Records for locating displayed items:
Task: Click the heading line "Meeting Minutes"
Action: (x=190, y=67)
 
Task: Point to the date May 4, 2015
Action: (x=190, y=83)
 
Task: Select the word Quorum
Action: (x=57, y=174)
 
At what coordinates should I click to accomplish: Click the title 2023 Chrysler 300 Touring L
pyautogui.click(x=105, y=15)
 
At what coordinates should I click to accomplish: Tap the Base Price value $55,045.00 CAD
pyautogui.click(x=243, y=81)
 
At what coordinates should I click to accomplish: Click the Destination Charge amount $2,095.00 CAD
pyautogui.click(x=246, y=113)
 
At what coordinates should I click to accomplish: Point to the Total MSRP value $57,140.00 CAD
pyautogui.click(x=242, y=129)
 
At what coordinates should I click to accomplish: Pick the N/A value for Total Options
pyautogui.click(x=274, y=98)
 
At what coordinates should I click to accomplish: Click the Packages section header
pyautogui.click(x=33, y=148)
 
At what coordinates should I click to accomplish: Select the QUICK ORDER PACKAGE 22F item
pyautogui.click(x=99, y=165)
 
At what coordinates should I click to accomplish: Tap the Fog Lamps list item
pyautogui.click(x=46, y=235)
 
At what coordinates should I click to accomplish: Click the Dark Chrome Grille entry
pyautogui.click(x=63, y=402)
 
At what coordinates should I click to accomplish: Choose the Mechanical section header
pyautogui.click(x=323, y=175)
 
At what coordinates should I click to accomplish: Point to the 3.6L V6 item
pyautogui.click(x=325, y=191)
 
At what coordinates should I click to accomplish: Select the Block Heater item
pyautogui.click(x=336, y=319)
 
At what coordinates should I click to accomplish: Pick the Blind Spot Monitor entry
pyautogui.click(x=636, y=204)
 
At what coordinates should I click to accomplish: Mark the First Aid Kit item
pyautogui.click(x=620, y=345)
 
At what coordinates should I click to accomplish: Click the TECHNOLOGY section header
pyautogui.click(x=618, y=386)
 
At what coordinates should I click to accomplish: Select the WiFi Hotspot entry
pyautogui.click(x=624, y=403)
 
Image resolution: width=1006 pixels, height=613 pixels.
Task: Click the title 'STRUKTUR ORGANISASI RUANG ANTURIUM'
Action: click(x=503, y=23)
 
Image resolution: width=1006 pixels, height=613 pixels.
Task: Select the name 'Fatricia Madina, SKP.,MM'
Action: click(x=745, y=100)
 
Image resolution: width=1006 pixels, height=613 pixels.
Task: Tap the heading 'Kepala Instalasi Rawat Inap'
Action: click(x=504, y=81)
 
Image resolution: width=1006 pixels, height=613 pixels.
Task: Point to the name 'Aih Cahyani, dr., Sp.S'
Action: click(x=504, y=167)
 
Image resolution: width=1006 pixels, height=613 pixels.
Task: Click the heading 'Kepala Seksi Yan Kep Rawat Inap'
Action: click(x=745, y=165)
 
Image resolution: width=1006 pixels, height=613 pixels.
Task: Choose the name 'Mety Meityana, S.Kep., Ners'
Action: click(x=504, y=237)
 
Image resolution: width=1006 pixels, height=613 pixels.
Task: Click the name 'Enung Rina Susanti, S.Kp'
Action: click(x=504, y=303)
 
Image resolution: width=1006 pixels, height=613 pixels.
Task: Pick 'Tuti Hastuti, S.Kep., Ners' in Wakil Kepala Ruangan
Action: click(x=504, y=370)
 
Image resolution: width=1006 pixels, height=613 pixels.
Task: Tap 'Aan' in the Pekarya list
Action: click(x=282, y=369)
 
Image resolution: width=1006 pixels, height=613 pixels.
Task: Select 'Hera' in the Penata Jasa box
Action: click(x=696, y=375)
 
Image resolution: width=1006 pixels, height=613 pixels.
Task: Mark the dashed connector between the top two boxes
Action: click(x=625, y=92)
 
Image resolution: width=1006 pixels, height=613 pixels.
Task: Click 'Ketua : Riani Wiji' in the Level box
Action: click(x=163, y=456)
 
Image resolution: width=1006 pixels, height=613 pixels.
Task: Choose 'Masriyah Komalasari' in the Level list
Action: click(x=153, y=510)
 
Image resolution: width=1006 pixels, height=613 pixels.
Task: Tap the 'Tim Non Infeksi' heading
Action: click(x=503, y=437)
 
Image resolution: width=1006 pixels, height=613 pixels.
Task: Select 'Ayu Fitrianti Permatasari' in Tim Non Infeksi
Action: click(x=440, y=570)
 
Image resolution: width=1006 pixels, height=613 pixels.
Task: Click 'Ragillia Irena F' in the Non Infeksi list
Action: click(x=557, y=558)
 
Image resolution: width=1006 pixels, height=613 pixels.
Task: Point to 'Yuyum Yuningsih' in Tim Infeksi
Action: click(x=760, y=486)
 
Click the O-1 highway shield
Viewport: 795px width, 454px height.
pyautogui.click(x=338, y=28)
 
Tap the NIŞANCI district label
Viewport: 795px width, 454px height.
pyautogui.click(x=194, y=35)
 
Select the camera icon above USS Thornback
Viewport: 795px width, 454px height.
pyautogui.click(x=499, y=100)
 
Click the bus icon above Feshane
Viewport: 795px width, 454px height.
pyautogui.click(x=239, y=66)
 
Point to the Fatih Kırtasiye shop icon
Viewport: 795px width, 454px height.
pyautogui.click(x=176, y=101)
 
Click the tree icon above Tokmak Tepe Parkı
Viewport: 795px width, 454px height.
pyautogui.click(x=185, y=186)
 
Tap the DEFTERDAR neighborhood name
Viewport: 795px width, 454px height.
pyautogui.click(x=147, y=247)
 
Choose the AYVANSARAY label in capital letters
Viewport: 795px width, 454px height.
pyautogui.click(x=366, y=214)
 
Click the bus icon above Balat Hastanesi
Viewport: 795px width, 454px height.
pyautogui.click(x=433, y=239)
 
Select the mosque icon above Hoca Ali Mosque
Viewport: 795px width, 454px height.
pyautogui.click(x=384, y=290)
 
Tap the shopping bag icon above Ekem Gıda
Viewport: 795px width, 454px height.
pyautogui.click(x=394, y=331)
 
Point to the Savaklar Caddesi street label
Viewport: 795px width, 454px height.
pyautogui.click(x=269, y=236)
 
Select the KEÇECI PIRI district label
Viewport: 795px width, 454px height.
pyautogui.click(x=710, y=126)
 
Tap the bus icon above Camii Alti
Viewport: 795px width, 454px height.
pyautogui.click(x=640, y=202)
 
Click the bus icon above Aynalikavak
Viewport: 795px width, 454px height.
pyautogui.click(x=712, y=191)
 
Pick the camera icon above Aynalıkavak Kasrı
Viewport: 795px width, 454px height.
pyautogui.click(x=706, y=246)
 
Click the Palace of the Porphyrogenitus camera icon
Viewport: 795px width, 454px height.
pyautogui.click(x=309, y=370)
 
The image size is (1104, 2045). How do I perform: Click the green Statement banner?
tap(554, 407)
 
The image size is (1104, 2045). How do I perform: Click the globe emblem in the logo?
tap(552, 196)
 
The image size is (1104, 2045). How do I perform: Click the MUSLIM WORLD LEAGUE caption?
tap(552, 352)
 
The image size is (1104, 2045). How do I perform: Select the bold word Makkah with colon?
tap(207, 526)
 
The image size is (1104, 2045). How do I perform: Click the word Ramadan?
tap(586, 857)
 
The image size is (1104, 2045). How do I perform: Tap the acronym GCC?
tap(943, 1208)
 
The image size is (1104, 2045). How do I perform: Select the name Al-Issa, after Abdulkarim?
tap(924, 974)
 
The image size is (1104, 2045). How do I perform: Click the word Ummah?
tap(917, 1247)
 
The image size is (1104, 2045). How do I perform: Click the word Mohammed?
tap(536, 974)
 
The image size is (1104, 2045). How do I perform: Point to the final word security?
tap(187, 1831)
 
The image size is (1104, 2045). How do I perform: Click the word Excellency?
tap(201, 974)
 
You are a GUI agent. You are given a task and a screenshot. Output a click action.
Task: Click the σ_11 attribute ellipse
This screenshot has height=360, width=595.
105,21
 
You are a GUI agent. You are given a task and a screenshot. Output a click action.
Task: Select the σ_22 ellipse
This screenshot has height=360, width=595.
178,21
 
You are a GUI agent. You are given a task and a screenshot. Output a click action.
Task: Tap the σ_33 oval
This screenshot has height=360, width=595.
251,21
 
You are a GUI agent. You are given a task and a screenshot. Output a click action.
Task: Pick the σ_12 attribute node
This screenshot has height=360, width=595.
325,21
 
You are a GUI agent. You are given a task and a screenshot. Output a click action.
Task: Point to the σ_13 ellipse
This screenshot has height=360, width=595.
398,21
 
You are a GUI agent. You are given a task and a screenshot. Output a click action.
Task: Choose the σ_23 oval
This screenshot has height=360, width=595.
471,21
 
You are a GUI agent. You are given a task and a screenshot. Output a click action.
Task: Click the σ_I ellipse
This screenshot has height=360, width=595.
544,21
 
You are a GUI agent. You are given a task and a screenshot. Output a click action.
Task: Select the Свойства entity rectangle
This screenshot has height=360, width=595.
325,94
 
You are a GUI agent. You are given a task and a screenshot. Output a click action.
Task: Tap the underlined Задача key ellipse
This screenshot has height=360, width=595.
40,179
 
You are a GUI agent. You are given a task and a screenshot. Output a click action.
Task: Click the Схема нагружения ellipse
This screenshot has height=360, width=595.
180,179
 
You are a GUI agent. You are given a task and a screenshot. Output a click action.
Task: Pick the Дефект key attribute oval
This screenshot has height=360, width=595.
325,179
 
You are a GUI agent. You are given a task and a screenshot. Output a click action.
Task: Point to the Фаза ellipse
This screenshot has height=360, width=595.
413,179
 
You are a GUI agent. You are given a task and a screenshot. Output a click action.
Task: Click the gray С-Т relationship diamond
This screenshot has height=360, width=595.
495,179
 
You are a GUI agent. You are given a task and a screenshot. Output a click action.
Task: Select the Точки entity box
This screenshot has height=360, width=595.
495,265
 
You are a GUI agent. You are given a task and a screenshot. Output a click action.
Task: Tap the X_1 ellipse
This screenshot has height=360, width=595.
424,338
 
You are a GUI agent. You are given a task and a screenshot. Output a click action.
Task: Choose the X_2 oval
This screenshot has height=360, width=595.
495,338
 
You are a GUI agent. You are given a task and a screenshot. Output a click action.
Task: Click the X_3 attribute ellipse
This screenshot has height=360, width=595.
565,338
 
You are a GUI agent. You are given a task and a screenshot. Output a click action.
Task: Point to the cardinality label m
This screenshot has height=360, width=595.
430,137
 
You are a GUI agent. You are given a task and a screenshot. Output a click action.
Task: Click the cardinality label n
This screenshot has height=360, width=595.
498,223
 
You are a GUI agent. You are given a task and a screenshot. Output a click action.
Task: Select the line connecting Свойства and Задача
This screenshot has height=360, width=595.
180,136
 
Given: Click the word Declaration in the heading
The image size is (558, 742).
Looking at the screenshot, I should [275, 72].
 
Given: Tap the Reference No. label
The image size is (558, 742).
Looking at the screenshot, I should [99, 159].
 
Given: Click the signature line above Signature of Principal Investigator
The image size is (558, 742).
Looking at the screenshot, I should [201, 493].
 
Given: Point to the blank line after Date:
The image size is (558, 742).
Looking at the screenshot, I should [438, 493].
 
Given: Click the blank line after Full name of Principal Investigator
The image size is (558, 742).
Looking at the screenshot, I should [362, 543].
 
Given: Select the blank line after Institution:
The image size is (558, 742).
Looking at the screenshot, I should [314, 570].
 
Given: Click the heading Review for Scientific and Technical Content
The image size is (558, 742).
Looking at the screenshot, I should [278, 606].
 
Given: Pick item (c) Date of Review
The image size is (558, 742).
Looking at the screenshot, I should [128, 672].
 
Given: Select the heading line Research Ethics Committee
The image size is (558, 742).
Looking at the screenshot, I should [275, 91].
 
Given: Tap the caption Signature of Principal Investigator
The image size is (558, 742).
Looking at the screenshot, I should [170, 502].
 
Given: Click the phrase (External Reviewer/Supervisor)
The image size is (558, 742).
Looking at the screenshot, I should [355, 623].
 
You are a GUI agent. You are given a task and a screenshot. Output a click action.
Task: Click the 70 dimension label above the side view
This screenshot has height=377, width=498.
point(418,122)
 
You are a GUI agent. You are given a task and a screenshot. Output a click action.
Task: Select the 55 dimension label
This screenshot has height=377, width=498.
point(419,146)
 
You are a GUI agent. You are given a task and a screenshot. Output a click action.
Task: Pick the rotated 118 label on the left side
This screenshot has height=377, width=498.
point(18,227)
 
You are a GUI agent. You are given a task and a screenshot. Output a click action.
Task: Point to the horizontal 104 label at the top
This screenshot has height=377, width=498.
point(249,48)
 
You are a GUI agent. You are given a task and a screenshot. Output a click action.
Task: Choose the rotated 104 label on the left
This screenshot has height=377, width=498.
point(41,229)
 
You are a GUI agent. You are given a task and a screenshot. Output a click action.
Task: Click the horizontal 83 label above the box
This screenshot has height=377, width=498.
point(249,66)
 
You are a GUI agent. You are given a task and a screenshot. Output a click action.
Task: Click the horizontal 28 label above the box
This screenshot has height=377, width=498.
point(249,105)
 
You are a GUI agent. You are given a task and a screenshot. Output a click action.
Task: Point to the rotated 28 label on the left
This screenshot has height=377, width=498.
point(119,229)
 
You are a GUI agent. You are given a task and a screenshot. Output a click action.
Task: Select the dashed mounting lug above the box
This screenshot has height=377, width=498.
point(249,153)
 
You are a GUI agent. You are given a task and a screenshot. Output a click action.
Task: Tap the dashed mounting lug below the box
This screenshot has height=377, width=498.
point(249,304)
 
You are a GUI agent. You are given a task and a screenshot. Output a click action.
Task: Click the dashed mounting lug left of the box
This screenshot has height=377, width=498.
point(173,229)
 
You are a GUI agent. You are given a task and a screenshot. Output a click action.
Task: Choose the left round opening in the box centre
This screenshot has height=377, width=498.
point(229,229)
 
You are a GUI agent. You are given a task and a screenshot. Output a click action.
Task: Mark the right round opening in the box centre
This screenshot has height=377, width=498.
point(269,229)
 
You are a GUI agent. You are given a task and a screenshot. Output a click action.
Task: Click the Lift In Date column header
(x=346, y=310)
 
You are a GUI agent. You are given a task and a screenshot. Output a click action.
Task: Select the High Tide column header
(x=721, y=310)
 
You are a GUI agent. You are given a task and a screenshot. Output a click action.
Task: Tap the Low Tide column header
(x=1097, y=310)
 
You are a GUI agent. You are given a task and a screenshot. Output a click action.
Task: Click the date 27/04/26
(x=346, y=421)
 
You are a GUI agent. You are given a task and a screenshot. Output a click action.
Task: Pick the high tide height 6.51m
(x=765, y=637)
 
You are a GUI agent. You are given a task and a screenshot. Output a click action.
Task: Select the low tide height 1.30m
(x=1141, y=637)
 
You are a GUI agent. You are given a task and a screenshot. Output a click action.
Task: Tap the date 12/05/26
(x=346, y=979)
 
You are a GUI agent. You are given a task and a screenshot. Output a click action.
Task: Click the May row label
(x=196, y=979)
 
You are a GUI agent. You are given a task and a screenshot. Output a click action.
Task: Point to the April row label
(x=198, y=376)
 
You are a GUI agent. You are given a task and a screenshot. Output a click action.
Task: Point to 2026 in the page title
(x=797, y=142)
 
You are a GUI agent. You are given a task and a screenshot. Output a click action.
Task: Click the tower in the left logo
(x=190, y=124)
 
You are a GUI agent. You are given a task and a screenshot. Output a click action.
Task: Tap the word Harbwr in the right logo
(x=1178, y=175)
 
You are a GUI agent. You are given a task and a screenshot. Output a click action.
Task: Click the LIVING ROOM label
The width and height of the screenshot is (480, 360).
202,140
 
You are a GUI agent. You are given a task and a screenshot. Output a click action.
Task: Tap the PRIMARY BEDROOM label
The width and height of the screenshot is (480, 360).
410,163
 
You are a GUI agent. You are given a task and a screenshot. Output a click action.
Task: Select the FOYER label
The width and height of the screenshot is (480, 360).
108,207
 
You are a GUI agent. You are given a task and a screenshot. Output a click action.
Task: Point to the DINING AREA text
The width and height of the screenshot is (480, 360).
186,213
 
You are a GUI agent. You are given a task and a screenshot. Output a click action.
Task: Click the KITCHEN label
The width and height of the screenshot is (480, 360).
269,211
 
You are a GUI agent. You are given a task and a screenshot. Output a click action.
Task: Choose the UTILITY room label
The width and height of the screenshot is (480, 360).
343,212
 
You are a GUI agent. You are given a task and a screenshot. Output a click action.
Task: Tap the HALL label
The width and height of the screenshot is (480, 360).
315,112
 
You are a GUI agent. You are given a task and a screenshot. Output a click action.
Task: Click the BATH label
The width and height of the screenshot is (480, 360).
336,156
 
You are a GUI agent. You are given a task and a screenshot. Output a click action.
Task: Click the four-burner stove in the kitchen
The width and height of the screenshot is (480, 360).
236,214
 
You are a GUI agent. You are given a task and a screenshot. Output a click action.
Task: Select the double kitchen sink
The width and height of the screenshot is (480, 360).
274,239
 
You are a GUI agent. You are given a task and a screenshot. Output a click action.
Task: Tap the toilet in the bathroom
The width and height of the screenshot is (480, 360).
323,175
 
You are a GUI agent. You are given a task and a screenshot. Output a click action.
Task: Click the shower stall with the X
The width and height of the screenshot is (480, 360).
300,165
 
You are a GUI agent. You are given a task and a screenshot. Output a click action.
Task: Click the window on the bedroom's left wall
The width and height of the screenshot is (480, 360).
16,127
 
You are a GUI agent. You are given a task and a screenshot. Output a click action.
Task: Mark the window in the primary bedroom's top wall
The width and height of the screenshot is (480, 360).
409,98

YOUR OBJECTIVE: Put everything from the start of the records down through the line containing "pyautogui.click(x=105, y=15)" into a JSON list of strings, one string per line, leaving out blank lines.

CORRECT RESPONSE:
[
  "Task: Click the heading line \"Meeting Minutes\"",
  "Action: (x=190, y=67)",
  "Task: Point to the date May 4, 2015",
  "Action: (x=190, y=83)",
  "Task: Select the word Quorum",
  "Action: (x=57, y=174)",
  "At what coordinates should I click to accomplish: Click the title 2023 Chrysler 300 Touring L",
  "pyautogui.click(x=105, y=15)"
]